Message ID	pull.1088.git.1638514909.gitgitgadget@gmail.com (mailing list archive)
Headers	show Return-Path: <git-owner@kernel.org> Message-Id: <pull.1088.git.1638514909.gitgitgadget@gmail.com> From: " =?utf-8?q?Jean-No=C3=ABl?= Avila via GitGitGadget" <gitgitgadget@gmail.com> Date: Fri, 03 Dec 2021 07:01:39 +0000 Subject: [PATCH 00/10] Factorization of messages with similar meaning MIME-Version: 1.0 Content-Type: text/plain; charset=UTF-8 Content-Transfer-Encoding: 8bit Fcc: Sent To: git@vger.kernel.org Cc: =?utf-8?q?Jean-No=C3=ABl?= Avila <jn.avila@free.fr> Precedence: bulk
Series	Factorization of messages with similar meaning \| expand [00/10] Factorization of messages with similar meaning [01/10] i18n: refactor "foo and bar are mutually exclusive" [02/10] i18n: refactor "%s, %s and %s are mutually exclusive" [03/10] i18n: turn "options are incompatible" into "are mutually exclusive" [04/10] i18n: standardize "cannot open" and "cannot read" [05/10] i18n: tag.c factorize i18n strings [06/10] i18n: factorize "--foo requires --bar" and the like [07/10] i18n: factorize "no directory given for --foo" [08/10] i18n: refactor "unrecognized %(foo) argument" strings [09/10] i18n: factorize "--foo outside a repository" [10/10] i18n: ref-filter: factorize "%(foo) atom used without %(bar) atom"

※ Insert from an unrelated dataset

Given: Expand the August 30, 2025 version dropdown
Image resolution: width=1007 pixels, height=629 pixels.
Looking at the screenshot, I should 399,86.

Elijah Newren via GitGitGadget Dec. 3, 2021, 7:01 a.m. UTC

This series is a meager attempt at rationalizing a small fraction of the
internationalized messages. Sorry in advance for the dull task of reviewing
these insipide patches.

Doing so has some positive effects:

 * non-translatable constant strings are kept out of the way for translators
 * messages with identical meaning are built identically
 * the total number of messages to translate is decreased.

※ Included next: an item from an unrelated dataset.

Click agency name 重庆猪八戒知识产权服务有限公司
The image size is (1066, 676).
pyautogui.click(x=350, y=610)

I'm inclined to even go a step further and turn these messages into #define
or const strings. This would have the added benefits:

 * make sure that the messages to translate are identical
 * create a library of message skeletons to be picked up when new messages
   are needed

What do you think?

Jean-Noël Avila (10):
  i18n: refactor "foo and bar are mutually exclusive"
  i18n: refactor "%s, %s and %s are mutually exclusive"
  i18n: turn "options are incompatible" into "are mutually exclusive"
  i18n: standardize "cannot open" and "cannot read"
  i18n: tag.c factorize i18n strings
  i18n: factorize "--foo requires --bar" and the like
  i18n: factorize "no directory given for --foo"
  i18n: refactor "unrecognized %(foo) argument" strings
  i18n: factorize "--foo outside a repository"
  i18n: ref-filter: factorize "%(foo) atom used without %(bar) atom"

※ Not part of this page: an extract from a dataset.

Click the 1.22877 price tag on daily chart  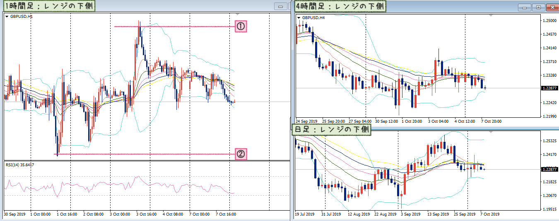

 apply.c                           |  8 ++++----
 archive.c                         |  8 ++++----
 builtin/add.c                     | 12 ++++++------
 builtin/branch.c                  |  2 +-
 builtin/checkout.c                |  8 ++++----
 builtin/clone.c                   |  2 +-
 builtin/commit.c                  |  6 +++---
 builtin/describe.c                |  2 +-
 builtin/diff-tree.c               |  2 +-
 builtin/difftool.c                |  4 ++--
 builtin/fast-export.c             |  4 ++--
 builtin/fetch.c                   |  6 +++---
 builtin/index-pack.c              |  4 ++--
 builtin/init-db.c                 |  2 +-
 builtin/log.c                     |  8 ++++----
 builtin/pack-objects.c            |  2 +-
 builtin/push.c                    |  8 ++++----
 builtin/repack.c                  |  4 ++--
 builtin/reset.c                   |  8 ++++----
 builtin/rm.c                      |  2 +-
 builtin/stash.c                   |  4 ++--
 builtin/submodule--helper.c       |  4 ++--
 builtin/tag.c                     | 10 +++++-----
 builtin/worktree.c                |  6 +++---
 diff.c                            |  2 +-
 fetch-pack.c                      |  2 +-
 git.c                             |  6 +++---
 http-fetch.c                      |  4 ++--
 range-diff.c                      |  2 +-
 ref-filter.c                      | 20 ++++++++++----------
 revision.c                        | 22 +++++++++++-----------
 t/t2026-checkout-pathspec-file.sh |  4 ++--
 t/t2072-restore-pathspec-file.sh  |  2 +-
 t/t3704-add-pathspec-file.sh      |  6 +++---
 t/t3909-stash-pathspec-file.sh    |  2 +-
 t/t5606-clone-options.sh          |  2 +-
 t/t7107-reset-pathspec-file.sh    |  2 +-
 t/t7526-commit-pathspec-file.sh   |  4 ++--
 38 files changed, 103 insertions(+), 103 deletions(-)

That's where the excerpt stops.